▶ _Goal_: Reproduce verbatim the part of the rows that opens with the line containing "Given: Choose the PMS 711 red swatch" and closes with the line containing "will (325, 710).", including both of those lines.

Item coordinate data
------

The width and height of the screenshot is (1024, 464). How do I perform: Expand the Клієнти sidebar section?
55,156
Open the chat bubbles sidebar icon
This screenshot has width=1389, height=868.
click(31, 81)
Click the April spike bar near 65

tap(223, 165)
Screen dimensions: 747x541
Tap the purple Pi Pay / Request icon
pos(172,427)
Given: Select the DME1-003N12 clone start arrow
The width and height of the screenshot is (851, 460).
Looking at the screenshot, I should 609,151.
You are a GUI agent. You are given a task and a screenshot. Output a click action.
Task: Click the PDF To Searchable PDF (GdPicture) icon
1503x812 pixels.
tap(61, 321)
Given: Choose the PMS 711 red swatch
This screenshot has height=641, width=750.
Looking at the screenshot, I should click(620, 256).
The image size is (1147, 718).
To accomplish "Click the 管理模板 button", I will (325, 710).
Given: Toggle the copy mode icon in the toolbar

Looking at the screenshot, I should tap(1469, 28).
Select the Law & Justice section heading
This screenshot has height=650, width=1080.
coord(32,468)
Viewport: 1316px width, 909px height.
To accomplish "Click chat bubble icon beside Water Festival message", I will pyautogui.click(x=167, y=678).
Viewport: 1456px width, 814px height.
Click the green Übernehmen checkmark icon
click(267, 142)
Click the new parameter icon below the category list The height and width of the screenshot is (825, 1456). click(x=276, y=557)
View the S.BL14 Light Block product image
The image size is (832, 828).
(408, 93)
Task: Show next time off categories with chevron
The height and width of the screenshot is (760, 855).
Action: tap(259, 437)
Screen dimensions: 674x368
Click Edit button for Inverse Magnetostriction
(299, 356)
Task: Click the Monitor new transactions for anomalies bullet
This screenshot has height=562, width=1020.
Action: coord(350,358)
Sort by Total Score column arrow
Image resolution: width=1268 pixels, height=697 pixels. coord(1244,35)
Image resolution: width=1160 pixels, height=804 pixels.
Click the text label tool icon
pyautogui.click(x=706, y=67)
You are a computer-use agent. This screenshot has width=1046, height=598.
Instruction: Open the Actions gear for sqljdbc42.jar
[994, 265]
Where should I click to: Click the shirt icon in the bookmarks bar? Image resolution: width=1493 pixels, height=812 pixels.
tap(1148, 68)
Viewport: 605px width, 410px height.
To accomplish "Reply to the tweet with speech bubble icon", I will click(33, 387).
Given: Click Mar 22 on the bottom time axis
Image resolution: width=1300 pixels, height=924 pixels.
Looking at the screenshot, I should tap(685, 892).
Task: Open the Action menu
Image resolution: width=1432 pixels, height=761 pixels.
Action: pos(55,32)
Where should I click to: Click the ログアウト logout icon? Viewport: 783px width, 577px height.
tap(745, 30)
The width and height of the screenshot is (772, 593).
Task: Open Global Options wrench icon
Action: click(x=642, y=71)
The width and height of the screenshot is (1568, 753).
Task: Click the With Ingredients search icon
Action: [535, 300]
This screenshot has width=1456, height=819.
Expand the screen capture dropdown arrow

------

▶ _Full response_:
Given: Choose the PMS 711 red swatch
This screenshot has height=641, width=750.
Looking at the screenshot, I should click(620, 256).
The image size is (1147, 718).
To accomplish "Click the 管理模板 button", I will (325, 710).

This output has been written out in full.